(Einträge zur Lage von Wörtern und Elementen)
----------------

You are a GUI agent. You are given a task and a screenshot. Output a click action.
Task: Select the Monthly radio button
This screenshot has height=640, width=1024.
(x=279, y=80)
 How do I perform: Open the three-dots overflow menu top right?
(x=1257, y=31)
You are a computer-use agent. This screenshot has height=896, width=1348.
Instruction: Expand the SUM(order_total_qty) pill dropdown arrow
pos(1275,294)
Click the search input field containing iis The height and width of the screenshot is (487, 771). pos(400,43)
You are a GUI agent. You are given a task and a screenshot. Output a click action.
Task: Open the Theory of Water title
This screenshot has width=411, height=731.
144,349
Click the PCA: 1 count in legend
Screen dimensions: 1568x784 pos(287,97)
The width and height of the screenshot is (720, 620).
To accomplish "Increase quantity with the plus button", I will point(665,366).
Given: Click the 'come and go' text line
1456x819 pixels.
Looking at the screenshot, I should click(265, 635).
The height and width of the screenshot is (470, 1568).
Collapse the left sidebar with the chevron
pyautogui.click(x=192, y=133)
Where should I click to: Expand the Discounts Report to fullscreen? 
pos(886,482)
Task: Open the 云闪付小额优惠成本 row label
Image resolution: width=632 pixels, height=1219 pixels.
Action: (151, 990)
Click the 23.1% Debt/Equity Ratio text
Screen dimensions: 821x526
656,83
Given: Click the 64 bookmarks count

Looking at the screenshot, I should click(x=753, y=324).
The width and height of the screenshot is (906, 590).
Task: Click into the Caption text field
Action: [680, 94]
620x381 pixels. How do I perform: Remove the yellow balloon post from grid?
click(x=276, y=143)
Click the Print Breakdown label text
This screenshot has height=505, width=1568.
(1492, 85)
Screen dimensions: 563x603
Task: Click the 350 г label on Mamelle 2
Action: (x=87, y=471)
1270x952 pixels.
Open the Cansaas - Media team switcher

----------------

Aufgabe
Schreibe den Abschnitt von der Zeile mit „Given: Click the 64 bookmarks count“ bis einschließlich zum Ende der Einträge unverändert ab.

Ergebnis
Given: Click the 64 bookmarks count

Looking at the screenshot, I should click(x=753, y=324).
The width and height of the screenshot is (906, 590).
Task: Click into the Caption text field
Action: [680, 94]
620x381 pixels. How do I perform: Remove the yellow balloon post from grid?
click(x=276, y=143)
Click the Print Breakdown label text
This screenshot has height=505, width=1568.
(1492, 85)
Screen dimensions: 563x603
Task: Click the 350 г label on Mamelle 2
Action: (x=87, y=471)
1270x952 pixels.
Open the Cansaas - Media team switcher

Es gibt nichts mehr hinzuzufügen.